Short problem »
Lay out the part of the records that opens with the line containing "Viewport: 980px width, 1211px height." and closes with the line containing "[913, 1181]" as a numbered list, including both of those lines and skipping any blank lines. Leave the pictures out.

Material provided »
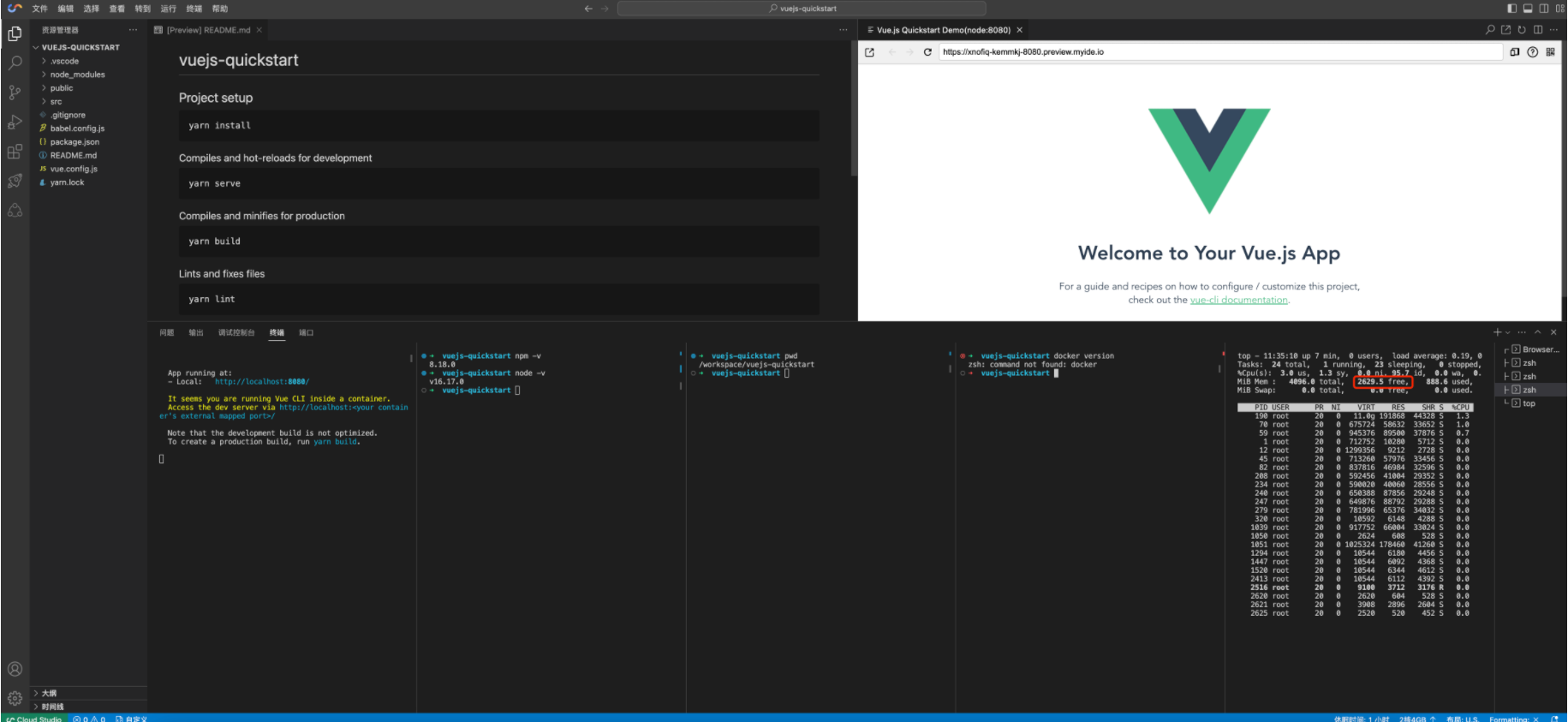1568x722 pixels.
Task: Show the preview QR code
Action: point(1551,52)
==
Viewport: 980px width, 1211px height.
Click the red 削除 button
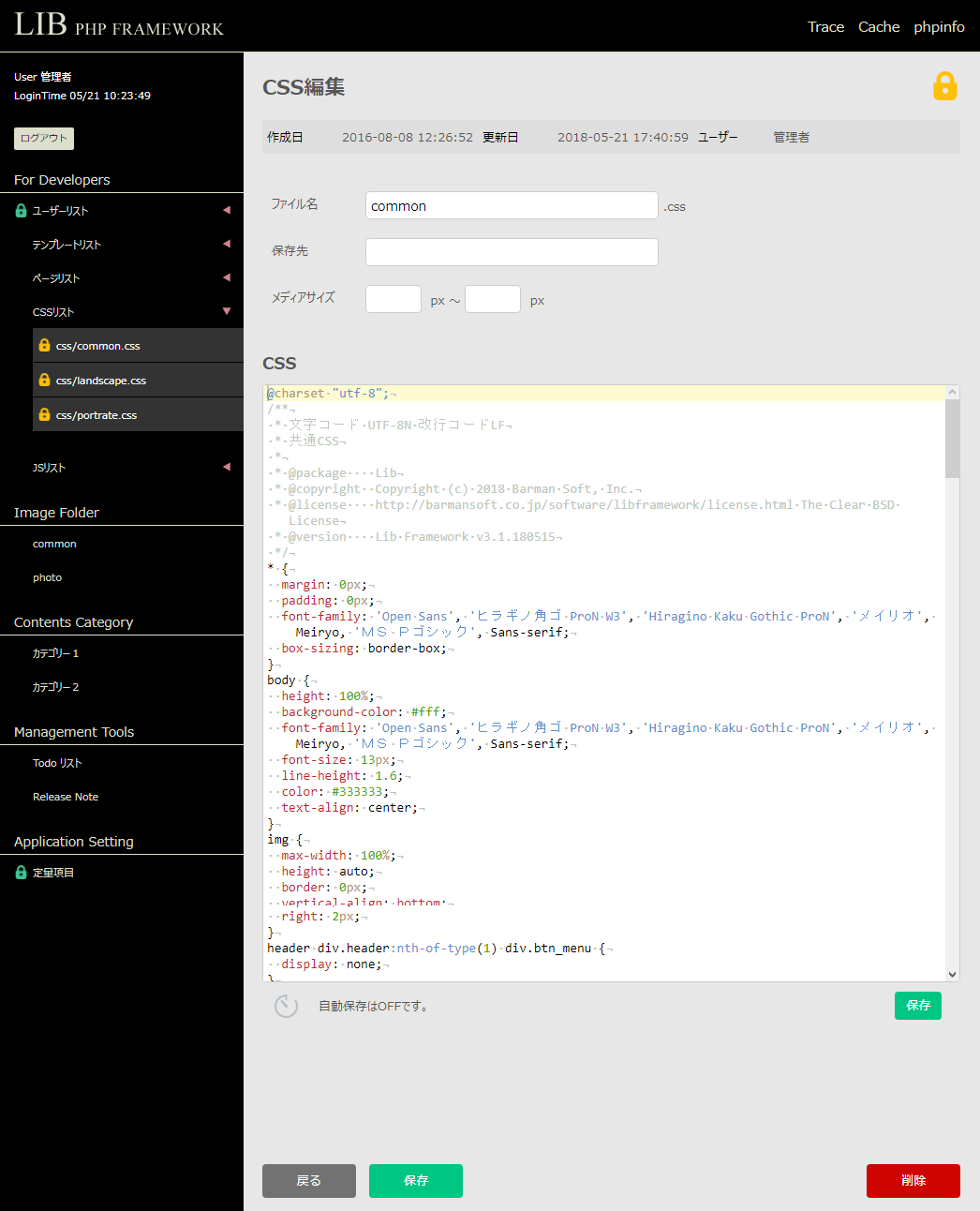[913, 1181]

Final result »
1. Viewport: 980px width, 1211px height.
2. Click the red 削除 button
3. [913, 1181]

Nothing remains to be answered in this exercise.